Conclusion
IFNβ decreases pediatric myobundle contractile function most significantly during differentiation of myoblasts to myotubes. Function is not affected when IFNβ exposure is limited to myoblast proliferation alone. These findings implicate a pathologic role for IFNβ in JDM by impairing myoblast differentiation, leading to subsequent loss of function and ongoing need for muscle regeneration and repair.
Methods
Myobundles fabricated from myoblasts of a healthy pediatric donor were exposed to IFNβ at 0 to 5,600 IU/mL during growth (days 1-4), differentiation (days 4-11), and/or mature (days 11-18) periods.

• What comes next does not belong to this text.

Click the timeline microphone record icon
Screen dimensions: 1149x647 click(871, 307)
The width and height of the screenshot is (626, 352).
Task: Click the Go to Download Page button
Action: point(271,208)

To assess myobundle structure and function, contractile force, kinetics, and fatigue were measured at day 18 with subsequent immunohistochemistry.
Objective
Juvenile dermatomyositis (JDM) involves up-regulated type I interferons (IFNs), including IFNβ, yet pathologic mechanisms remain poorly understood. We aimed to characterize the functional and structural effects of IFNβ on in vitro human pediatric myoblast growth and differentiation in a three-dimensional skeletal muscle model (myobundles).
Results
Myobundles were not functionally affected by IFNβ exposure during growth period alone. However, when IFNβ exposure continued through differentiation, myobundles became dysfunctional (P < 0.0001). IFNβ during differentiation or mature periods alone resulted in dose-dependent decreases in contractility, with greater decrease in the differentiation alone group (P < 0.0001). Twitch kinetics and fatigue remained largely unchanged when myobundles were exposed to IFNβ only during growth, yet twitch time slowed (P < 0.005) and fatigue decreased (P < 0.002) when myobundles were exposed during differentiation or mature stages alone. Nuclei density and myofiber size and organization also decreased when IFNβ was added during differentiation period alone.